Static: Wednesday, February 2, 2005
A D V E R T I S E M E N T
A D V E R T I S E M E N T
Lament at Leisure

“It doesn’t add up,” a Fort Worth Star-Telegram headline proclaimed over a Jan. 30 editorial blasting Fort Worth schools superintendent Tom Tocco for his snake-oil tactics in selling the district on the $15 million I CAN Learn computer math labs that are proving to be a helluva lot more profitable to Tocco’s old chums in Louisiana than to the district’s students.
The daily’s indignation is certainly deserved, but it’s also hypocrisy taken to high art. Where was the Self-Righteousgram during those first eight years of Tocco’s reign when Fort Worth Weekly was the only one reporting that the emperor was not only nekkid but eating all the seed corn to boot? The daily paid no attention when the Weekly questioned whether Tocco would do to Fort Worth what he’d done at every school district he’d headed before our clueless board hired him — spent districts into the red and then bailed out with golden parachutes that got bigger with each exit (“The Truth About Tocco,” Sept. 19, 1996). Staff writer Betty Brink’s cover story also revealed that the married super was having an affair with a school vice principal (who was promoted to principal during the affair). Tocco might have been sent packing back then if the Star-T had written incensed editorials at the time. Might have saved the taxpayers a bundle, or at the least the $16 million stolen from the district in a bidding scam that went on for five years. The daily paper of record ignored whistleblowers on that rip-off, too, until the informants whistled in the Weekly’s direction.
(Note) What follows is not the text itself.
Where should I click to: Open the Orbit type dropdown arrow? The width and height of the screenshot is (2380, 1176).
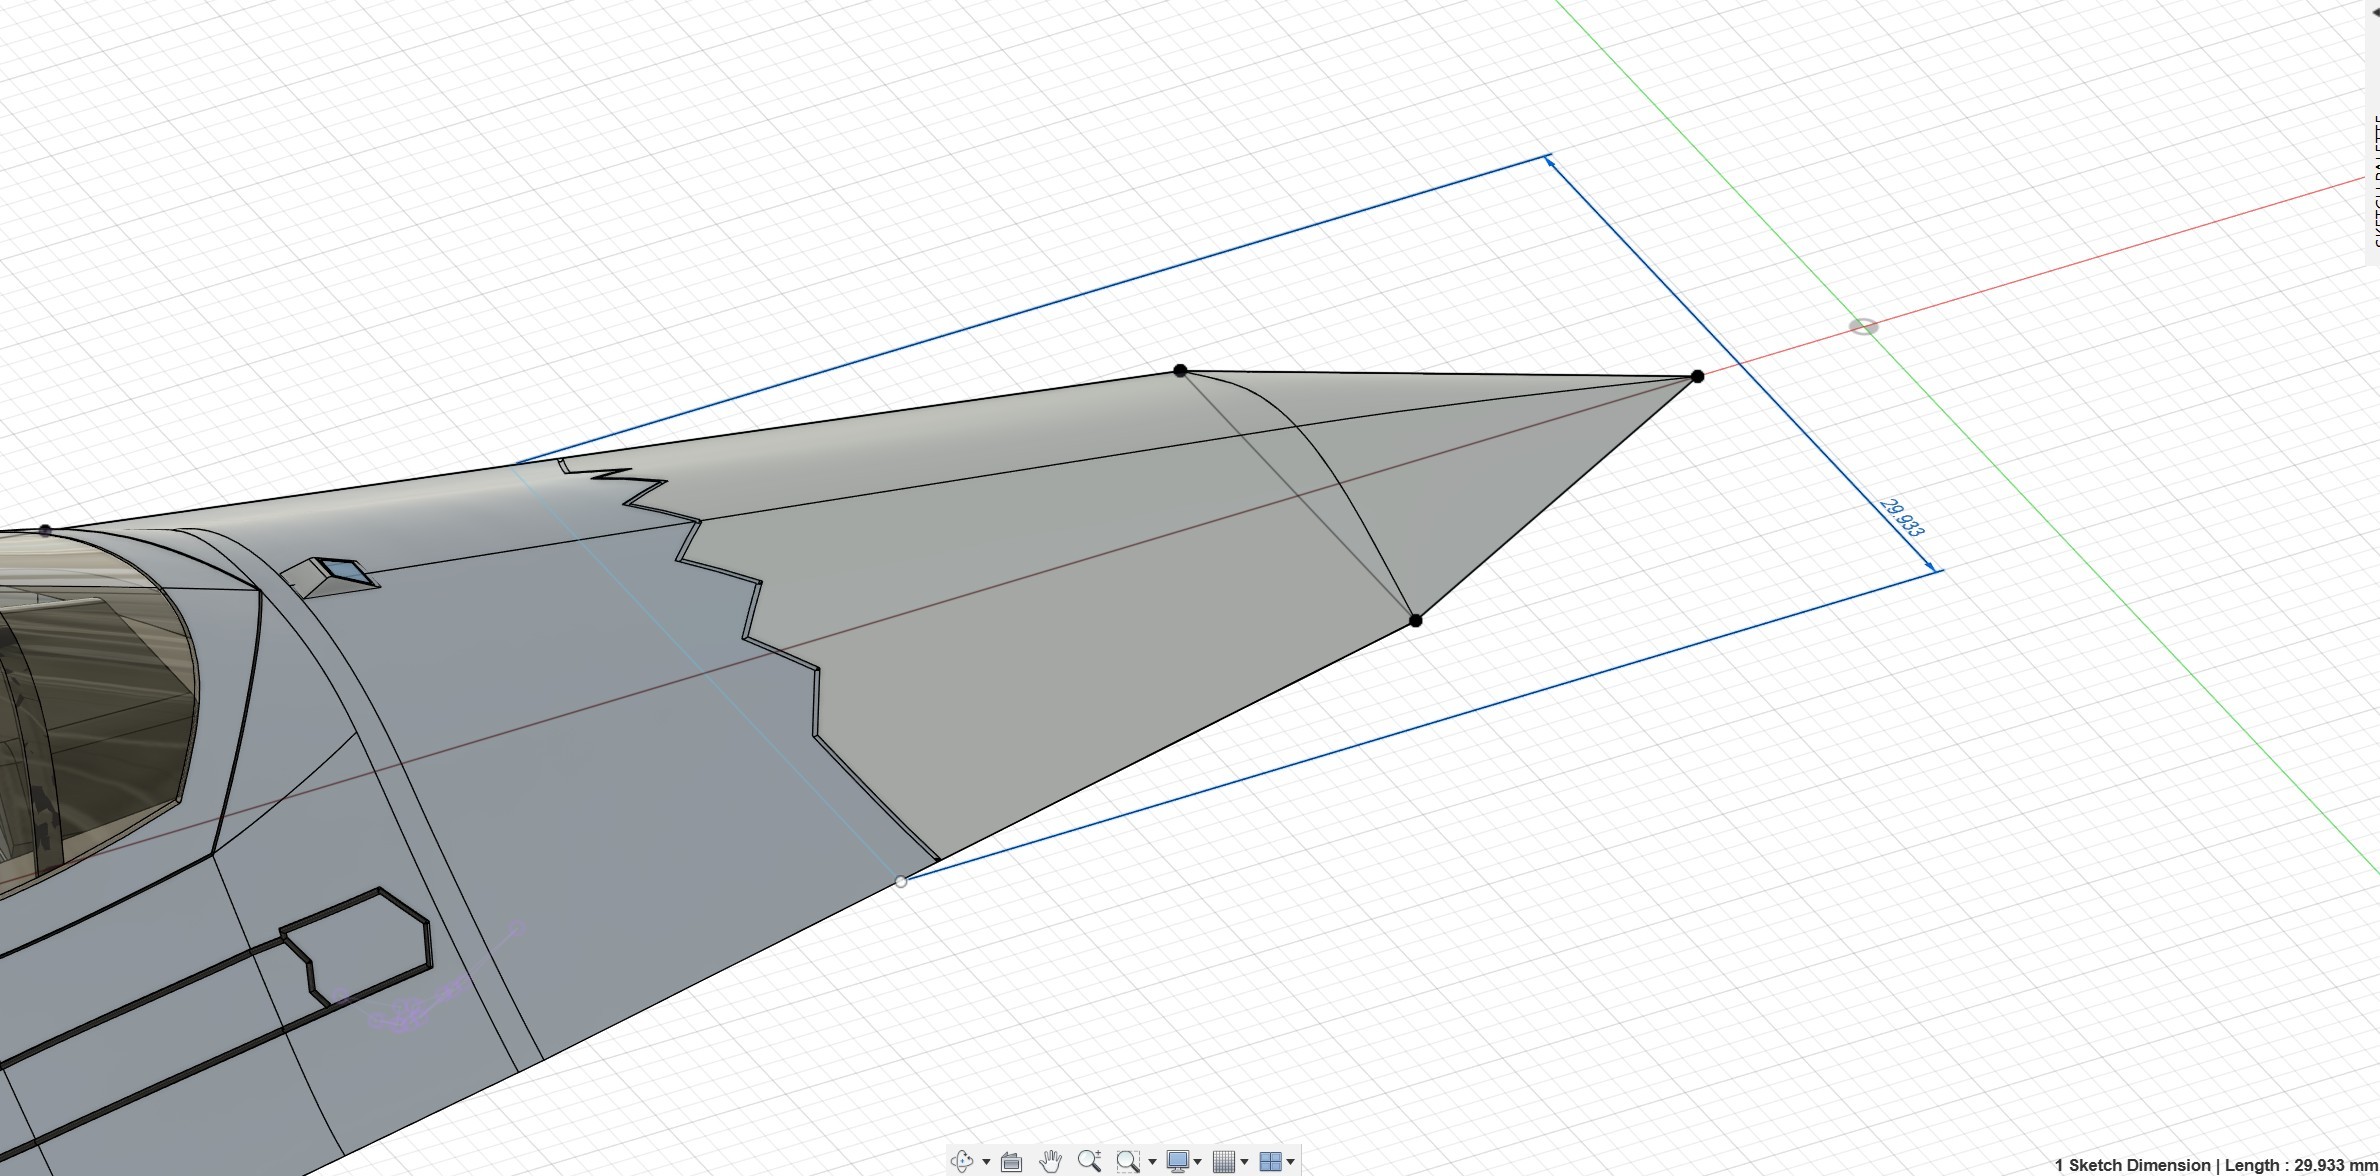click(986, 1162)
Well, what can you expect from a paper that didn’t even know an FBI investigation was going on until this rag broke the story? For years, top school officials refused to take Weekly reporters’ calls, poo-pooh’ed our stories and generally tried to sit on every piece of embarassing information they could (that’s a lot of sitting), with little regard for children or taxpayers. Telling the truth about the district made Static’s colleagues personae non gratae, while the Star-T sailed merrily along writing happy stories.
Once the bidding scam became known, the Startlegram rediscovered its journalistic purpose and started digging into the muck of the Tocco regime. But with Tocco already floating to parts unknown, strapped to his Cowtown-sponsored parachute, it’s kind of late. Here’s a suggestion: When the next fulltime superintendent is hired, and he starts bringing in his own people and programs, bullying trustees, and sitting on public information, do your job and tell the story then instead of waiting until after the super has already screwed the pooch.